▶ _Work order_
Please write out all of the entries exactly as they appear.

Start of Supplied records

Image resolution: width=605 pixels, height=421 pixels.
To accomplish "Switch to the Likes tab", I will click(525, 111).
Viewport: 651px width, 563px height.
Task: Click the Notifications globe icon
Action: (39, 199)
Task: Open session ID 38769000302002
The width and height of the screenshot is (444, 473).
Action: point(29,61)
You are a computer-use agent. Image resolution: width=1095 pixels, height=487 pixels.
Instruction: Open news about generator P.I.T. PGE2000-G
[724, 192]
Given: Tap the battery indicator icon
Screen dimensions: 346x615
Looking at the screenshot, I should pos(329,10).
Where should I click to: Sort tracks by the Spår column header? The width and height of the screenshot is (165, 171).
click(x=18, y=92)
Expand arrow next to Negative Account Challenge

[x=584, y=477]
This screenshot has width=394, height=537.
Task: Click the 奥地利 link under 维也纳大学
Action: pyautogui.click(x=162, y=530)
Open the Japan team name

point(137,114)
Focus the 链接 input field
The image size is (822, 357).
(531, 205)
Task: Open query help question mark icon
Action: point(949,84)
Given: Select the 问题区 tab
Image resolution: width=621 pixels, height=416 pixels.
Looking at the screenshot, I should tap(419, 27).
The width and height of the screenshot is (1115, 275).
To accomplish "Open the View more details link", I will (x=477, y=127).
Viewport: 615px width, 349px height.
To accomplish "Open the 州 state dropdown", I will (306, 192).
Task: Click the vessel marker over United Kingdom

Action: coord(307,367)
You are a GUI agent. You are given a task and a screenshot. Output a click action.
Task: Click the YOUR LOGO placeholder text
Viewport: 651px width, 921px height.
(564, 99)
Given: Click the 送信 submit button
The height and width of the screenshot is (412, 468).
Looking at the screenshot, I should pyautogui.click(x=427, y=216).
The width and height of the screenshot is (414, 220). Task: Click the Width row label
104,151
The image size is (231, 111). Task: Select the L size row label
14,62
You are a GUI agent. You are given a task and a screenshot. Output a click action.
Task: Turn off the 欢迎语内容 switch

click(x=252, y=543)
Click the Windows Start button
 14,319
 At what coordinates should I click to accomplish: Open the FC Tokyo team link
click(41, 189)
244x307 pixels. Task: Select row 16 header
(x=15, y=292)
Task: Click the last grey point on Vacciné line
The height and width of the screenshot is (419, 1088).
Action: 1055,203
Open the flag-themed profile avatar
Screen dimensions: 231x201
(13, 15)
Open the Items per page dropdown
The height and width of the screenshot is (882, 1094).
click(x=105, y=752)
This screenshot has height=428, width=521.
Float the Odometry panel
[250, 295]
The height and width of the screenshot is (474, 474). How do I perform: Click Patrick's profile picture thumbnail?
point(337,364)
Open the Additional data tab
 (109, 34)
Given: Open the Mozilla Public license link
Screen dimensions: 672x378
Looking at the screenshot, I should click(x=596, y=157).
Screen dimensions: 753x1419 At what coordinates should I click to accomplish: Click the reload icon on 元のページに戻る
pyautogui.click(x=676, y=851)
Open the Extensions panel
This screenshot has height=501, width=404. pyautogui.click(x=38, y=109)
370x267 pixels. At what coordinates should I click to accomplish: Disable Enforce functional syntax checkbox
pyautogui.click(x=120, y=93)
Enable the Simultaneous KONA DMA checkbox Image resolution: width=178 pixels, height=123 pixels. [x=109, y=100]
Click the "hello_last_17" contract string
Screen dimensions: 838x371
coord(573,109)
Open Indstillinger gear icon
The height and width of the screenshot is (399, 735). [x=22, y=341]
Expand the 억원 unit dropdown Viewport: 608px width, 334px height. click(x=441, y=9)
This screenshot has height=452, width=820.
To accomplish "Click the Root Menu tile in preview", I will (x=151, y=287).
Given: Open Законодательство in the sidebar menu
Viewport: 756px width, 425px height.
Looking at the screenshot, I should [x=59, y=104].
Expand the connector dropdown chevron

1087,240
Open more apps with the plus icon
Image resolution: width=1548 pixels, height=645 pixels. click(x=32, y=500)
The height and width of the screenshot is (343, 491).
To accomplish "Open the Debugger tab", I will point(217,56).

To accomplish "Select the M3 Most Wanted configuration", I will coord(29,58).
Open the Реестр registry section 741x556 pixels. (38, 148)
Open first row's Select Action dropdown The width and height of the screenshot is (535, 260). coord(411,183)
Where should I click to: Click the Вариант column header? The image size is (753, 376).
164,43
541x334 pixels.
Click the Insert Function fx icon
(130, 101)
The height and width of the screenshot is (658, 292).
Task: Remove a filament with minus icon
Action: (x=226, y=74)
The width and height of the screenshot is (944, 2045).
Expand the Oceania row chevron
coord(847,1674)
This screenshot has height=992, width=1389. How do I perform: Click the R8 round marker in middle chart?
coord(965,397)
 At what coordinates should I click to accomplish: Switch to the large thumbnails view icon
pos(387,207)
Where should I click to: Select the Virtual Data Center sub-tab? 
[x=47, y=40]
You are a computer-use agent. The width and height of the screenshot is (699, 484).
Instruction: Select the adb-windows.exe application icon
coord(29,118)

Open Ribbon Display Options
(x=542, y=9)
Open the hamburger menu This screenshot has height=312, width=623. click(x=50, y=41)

End of Supplied records

▶ _Task answer_
Image resolution: width=605 pixels, height=421 pixels.
To accomplish "Switch to the Likes tab", I will click(525, 111).
Viewport: 651px width, 563px height.
Task: Click the Notifications globe icon
Action: (39, 199)
Task: Open session ID 38769000302002
The width and height of the screenshot is (444, 473).
Action: point(29,61)
You are a computer-use agent. Image resolution: width=1095 pixels, height=487 pixels.
Instruction: Open news about generator P.I.T. PGE2000-G
[724, 192]
Given: Tap the battery indicator icon
Screen dimensions: 346x615
Looking at the screenshot, I should pos(329,10).
Where should I click to: Sort tracks by the Spår column header? The width and height of the screenshot is (165, 171).
click(x=18, y=92)
Expand arrow next to Negative Account Challenge

[x=584, y=477]
This screenshot has width=394, height=537.
Task: Click the 奥地利 link under 维也纳大学
Action: pyautogui.click(x=162, y=530)
Open the Japan team name

point(137,114)
Focus the 链接 input field
The image size is (822, 357).
(531, 205)
Task: Open query help question mark icon
Action: point(949,84)
Given: Select the 问题区 tab
Image resolution: width=621 pixels, height=416 pixels.
Looking at the screenshot, I should tap(419, 27).
The width and height of the screenshot is (1115, 275).
To accomplish "Open the View more details link", I will (x=477, y=127).
Viewport: 615px width, 349px height.
To accomplish "Open the 州 state dropdown", I will (306, 192).
Task: Click the vessel marker over United Kingdom

Action: coord(307,367)
You are a GUI agent. You are given a task and a screenshot. Output a click action.
Task: Click the YOUR LOGO placeholder text
Viewport: 651px width, 921px height.
(564, 99)
Given: Click the 送信 submit button
The height and width of the screenshot is (412, 468).
Looking at the screenshot, I should pyautogui.click(x=427, y=216).
The width and height of the screenshot is (414, 220). Task: Click the Width row label
104,151
The image size is (231, 111). Task: Select the L size row label
14,62
You are a GUI agent. You are given a task and a screenshot. Output a click action.
Task: Turn off the 欢迎语内容 switch

click(x=252, y=543)
Click the Windows Start button
 14,319
 At what coordinates should I click to accomplish: Open the FC Tokyo team link
click(41, 189)
244x307 pixels. Task: Select row 16 header
(x=15, y=292)
Task: Click the last grey point on Vacciné line
The height and width of the screenshot is (419, 1088).
Action: 1055,203
Open the flag-themed profile avatar
Screen dimensions: 231x201
(13, 15)
Open the Items per page dropdown
The height and width of the screenshot is (882, 1094).
click(x=105, y=752)
This screenshot has height=428, width=521.
Float the Odometry panel
[250, 295]
The height and width of the screenshot is (474, 474). How do I perform: Click Patrick's profile picture thumbnail?
point(337,364)
Open the Additional data tab
 (109, 34)
Given: Open the Mozilla Public license link
Screen dimensions: 672x378
Looking at the screenshot, I should click(x=596, y=157).
Screen dimensions: 753x1419 At what coordinates should I click to accomplish: Click the reload icon on 元のページに戻る
pyautogui.click(x=676, y=851)
Open the Extensions panel
This screenshot has height=501, width=404. pyautogui.click(x=38, y=109)
370x267 pixels. At what coordinates should I click to accomplish: Disable Enforce functional syntax checkbox
pyautogui.click(x=120, y=93)
Enable the Simultaneous KONA DMA checkbox Image resolution: width=178 pixels, height=123 pixels. [x=109, y=100]
Click the "hello_last_17" contract string
Screen dimensions: 838x371
coord(573,109)
Open Indstillinger gear icon
The height and width of the screenshot is (399, 735). [x=22, y=341]
Expand the 억원 unit dropdown Viewport: 608px width, 334px height. click(x=441, y=9)
This screenshot has height=452, width=820.
To accomplish "Click the Root Menu tile in preview", I will (x=151, y=287).
Given: Open Законодательство in the sidebar menu
Viewport: 756px width, 425px height.
Looking at the screenshot, I should [x=59, y=104].
Expand the connector dropdown chevron

1087,240
Open more apps with the plus icon
Image resolution: width=1548 pixels, height=645 pixels. click(x=32, y=500)
The height and width of the screenshot is (343, 491).
To accomplish "Open the Debugger tab", I will point(217,56).

To accomplish "Select the M3 Most Wanted configuration", I will coord(29,58).
Open the Реестр registry section 741x556 pixels. (38, 148)
Open first row's Select Action dropdown The width and height of the screenshot is (535, 260). coord(411,183)
Where should I click to: Click the Вариант column header? The image size is (753, 376).
164,43
541x334 pixels.
Click the Insert Function fx icon
(130, 101)
The height and width of the screenshot is (658, 292).
Task: Remove a filament with minus icon
Action: (x=226, y=74)
The width and height of the screenshot is (944, 2045).
Expand the Oceania row chevron
coord(847,1674)
This screenshot has height=992, width=1389. How do I perform: Click the R8 round marker in middle chart?
coord(965,397)
 At what coordinates should I click to accomplish: Switch to the large thumbnails view icon
pos(387,207)
Where should I click to: Select the Virtual Data Center sub-tab? 
[x=47, y=40]
You are a computer-use agent. The width and height of the screenshot is (699, 484).
Instruction: Select the adb-windows.exe application icon
coord(29,118)

Open Ribbon Display Options
(x=542, y=9)
Open the hamburger menu This screenshot has height=312, width=623. click(x=50, y=41)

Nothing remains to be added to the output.